### CONSIGNA A
Enumere las afirmaciones que el texto de lectura hace sobre los ricos en la oración que comienza con "Esto parece obvio".
### CONSIGNA B
Según el texto de lectura, ¿qué dos tipos de transgresión moral se deben tolerar?
### CONSIGNA C
Explique, según el texto de lectura, por qué el orden institucional otorga licencias a determinadas personas para que hagan y deshagan según les apetezca.

Blanquita (Fernando Guzzoni)

Hay un sometimiento bajo la ley que no es el que la propia ley provee desde sus principios, una obligación de tolerancia frente a la transgresión moral tanto física como psicológica, pues hay delitos que serán ignorados sistemáticamente dependiendo de quien los cometa, y no solo ignorados sino también blanqueados a través de artimañas legales; de esta forma, el orden institucional otorga licencias a determinadas personas para que hagan y deshagan según les apetezca, ya que sus órganos no escapan al flujo del poder económico. Esto parece obvio, los ricos siempre se salen con la suya, y no solo ello sino que su ética huye del orden social común, pues ostentan derechos no enunciados. Es por ello que, como en el caso de la cinta que nos compete, a veces seguir las reglas es condenarse a la injusticia.

### DATOS MOSTRADOS
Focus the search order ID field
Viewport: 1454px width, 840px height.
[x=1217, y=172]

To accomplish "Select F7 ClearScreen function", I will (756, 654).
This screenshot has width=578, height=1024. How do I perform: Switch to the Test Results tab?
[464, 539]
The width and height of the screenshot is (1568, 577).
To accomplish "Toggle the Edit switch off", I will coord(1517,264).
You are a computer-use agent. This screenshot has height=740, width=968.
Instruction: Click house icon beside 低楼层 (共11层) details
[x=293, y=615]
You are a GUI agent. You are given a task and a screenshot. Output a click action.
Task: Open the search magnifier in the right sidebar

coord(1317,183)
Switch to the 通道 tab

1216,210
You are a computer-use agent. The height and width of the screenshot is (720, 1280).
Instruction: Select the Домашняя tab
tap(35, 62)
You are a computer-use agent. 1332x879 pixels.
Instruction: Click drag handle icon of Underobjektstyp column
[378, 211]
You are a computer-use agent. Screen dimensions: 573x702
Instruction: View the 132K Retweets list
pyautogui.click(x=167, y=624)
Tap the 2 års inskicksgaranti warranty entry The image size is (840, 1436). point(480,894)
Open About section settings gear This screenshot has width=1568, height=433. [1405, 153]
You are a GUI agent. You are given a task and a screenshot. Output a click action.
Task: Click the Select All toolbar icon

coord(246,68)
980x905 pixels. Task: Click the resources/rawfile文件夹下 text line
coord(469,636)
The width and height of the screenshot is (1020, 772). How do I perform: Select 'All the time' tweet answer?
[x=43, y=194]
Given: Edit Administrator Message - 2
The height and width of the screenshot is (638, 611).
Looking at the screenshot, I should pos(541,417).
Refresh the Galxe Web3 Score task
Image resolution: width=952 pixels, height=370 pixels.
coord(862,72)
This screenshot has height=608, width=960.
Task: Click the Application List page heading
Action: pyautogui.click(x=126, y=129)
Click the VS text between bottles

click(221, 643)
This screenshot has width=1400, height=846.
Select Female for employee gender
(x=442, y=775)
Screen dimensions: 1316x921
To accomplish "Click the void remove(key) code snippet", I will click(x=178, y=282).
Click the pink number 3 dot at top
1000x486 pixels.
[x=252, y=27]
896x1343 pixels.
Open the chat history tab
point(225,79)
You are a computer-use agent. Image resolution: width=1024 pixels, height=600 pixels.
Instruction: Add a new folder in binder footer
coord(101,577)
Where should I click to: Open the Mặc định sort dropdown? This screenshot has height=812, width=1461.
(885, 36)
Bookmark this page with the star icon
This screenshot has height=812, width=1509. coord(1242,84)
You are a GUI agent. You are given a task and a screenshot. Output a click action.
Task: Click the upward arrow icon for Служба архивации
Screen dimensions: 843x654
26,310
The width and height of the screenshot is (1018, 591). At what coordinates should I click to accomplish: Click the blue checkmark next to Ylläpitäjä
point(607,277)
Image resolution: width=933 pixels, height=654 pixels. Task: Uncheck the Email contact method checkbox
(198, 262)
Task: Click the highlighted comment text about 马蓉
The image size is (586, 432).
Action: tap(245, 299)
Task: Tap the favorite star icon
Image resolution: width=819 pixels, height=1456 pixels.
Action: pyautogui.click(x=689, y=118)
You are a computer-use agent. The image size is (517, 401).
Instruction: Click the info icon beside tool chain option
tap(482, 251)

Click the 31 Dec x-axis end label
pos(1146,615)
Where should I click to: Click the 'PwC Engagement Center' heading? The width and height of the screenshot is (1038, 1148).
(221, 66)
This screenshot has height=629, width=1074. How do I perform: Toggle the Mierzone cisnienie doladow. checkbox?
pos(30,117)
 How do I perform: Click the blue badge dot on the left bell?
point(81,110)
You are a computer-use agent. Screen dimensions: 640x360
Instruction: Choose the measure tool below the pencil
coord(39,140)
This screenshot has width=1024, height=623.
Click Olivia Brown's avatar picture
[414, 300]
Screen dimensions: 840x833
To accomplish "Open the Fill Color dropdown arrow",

### RESOLUCIÓN A
- Siempre se salen con la suya.
- Su ética huye del orden social común.
- Ostentan derechos no enunciados.

### RESOLUCIÓN B
La física y la psicológica.

### RESOLUCIÓN C
Lo hace porque sus órganos no escapan al flujo del poder económico.